Mon corps est à moi – Nunca mas
Dimanche, alors que les anti-IVG défilaient par milliers entre Denfert et Opéra à Paris, plusieurs centaines de militant(e)s s’étaient mobilisé(e)s place d’Italie pour défendre un droit acquis de haute lutte en 1975. Récit d’une participante à cette manifestation.
Le 17 janvier 1975, la loi Veil permettant l’interruption volontaire de grossesse était votée , mettant ainsi fin à des décennies d’avortements clandestins et de morts de femmes. Qui aurait pu penser que plus de 30 ans plus tard, des milliers (entre 16 000 et 40 000 selon BFMTV) de personnes défileraient contre ce droit, essentiel à la santé des femmes? Qui aurait pu croire qu’en 2014, dans un XXIème siècle certes encore balbutiant, l’Espagne s’apprêterait à retirer la quasi totalité de ce même droit sous l’impulsion d’un gouvernement conservateur à la légitimité plus que discutable? Que dans plusieurs autres pays d’Europe, comme l’Irlande, la Suisse, Malte ou encore la Pologne, mettre fin à une grossesse non désirée relèverait sinon de la mission impossible du moins du parcours du combattant? Qu’en France même, on verrait une centaine de centres pratiquant l’avortement fermer depuis une dizaine d’années, rendant ainsi extrêmement compliqué l’accès à ce droit à l’IVG?
Mobilisation sur Internet
Les anti IVG, anti-choix ou « pro-vie » comme ils aiment à se faire appeler étaient mobilisés en masse, boostés par les mouvements nés lors des débats autour du mariage pour tous. Mais le camp d’en face était bien décidé à ne pas baisser les bras, tandis que l’échéance présidentielle de 2017 laisse entrevoir la possibilité d’une alternance politique et d’un retour aux manettes de la droite la plus conservatrice.

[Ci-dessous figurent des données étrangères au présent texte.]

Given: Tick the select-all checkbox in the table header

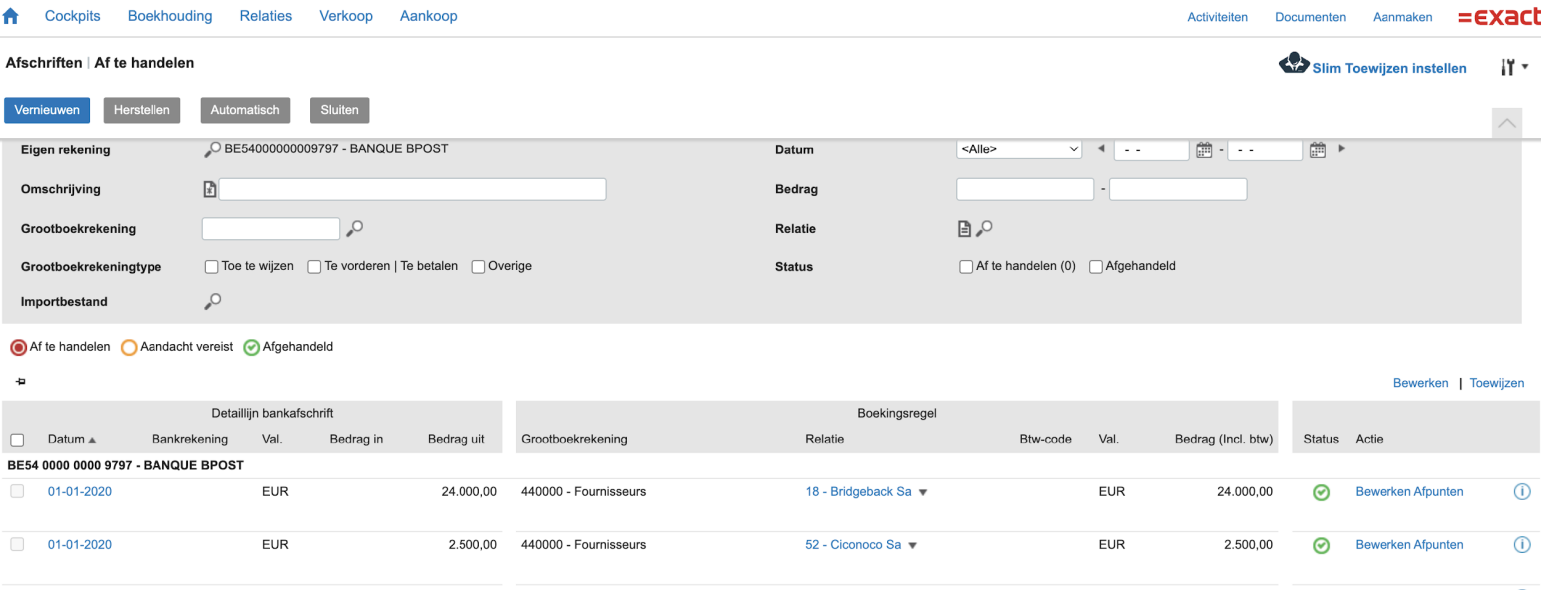Looking at the screenshot, I should tap(16, 439).
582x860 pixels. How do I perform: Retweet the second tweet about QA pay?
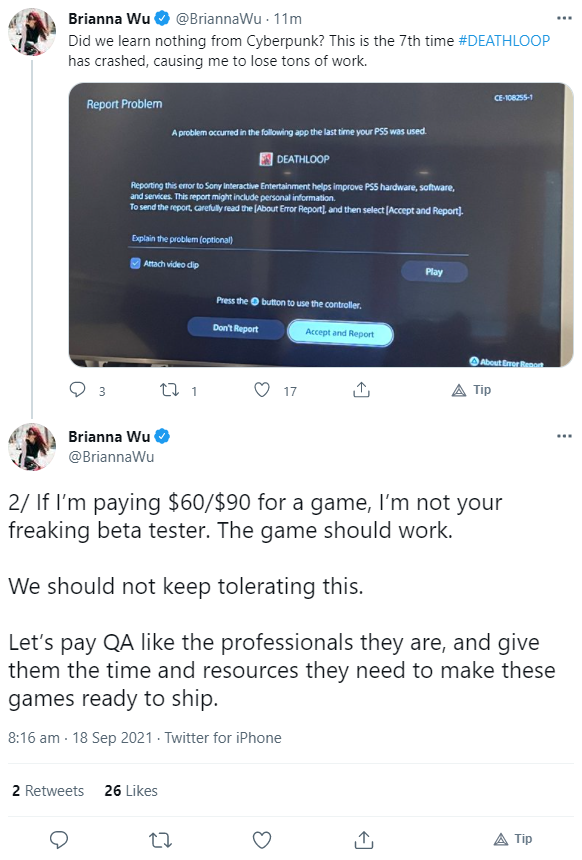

C’est à l’initiative de deux blogueuses féministes, DariaMarx et Crêpe Georgette, et avec le soutien du Syndicat du travail sexuel (Strass), qu’une manifestation en faveur du droit des femmes à disposer de leur corps a donc eu lieu dimanche 19 janvier, à quelques encablures du lieu de départ de la mobilisation des anti-IVG. Rendez-vous était donné à 14h, Place d’Italie, avec des instructions précises des organisatrices : si les opposants à l’avortement devaient arriver, aucune provocation, aucune réponse, éviter le service d’ordre musclé des anti-IVG, ne pas venir ou repartir seul(e) avec des pancartes visibles… Tout cela s’est largement organisé sur les réseaux sociaux, Twitter et Facebook en premier lieu, où les relais ont été nombreux.
« Avorter c’est mon droit, intégristes hors la loi! »
A l’heure dite, une cinquantaine de personnes étaient présentes,mais à mesure que l’heure tourne, la foule grossit jusqu’à atteindre 400 à 600 militant(e)s, et son enthousiasme ira croissant. Certain(e)s arborent des cintres (un temps utilisés pour les avortements clandestins, tout comme les aiguilles à tricoter des « faiseuses d’anges ») avec des slogans tels que « Nunca màs » (« plus jamais »), en solidarité avec les espagnol(e)s qui risquent de voir très bientôt leur droit à l’avortement réduit à peau de chagrin.
Si la majorité des participants à cette manifestation sont des femmes, les hommes étaient aussi présents, et chacun(e) avait rivalisé de créativité pour créer des pancartes et autres leitmotiv. On pouvait croiser une peluche d’utérus, plusieurs mèmes issus d’Internet comme « Feminist Ryan Gosling » ou « Rage Face« , ou encore une référence au jeune sorcier imaginé par J.K. Rowling : « Harry a choisi sa maison, les femmes leur gestation ».
Même si l’inquiétude voire la colère face à la mobilisation des opposants à l’avortement se fait sentir lorsque retentit « Avorter c’est mon droit, intégristes hors la loi », l’ambiance est décidément bon enfant tandis que les militant(e)s pro choix scandent « Y’en assez! Assez! Assez de cette société qui ne respecte pas le droit des femmes à l’IVG » en tapant des mains et des pieds.
Au final, la manifestation se disperse aux alentours de 17h et l’on plie banderoles et pancartes avant de rentrer, en pensant déjà à la prochaine mobilisation organisée en soutien aux Espagnoles, le 1er février.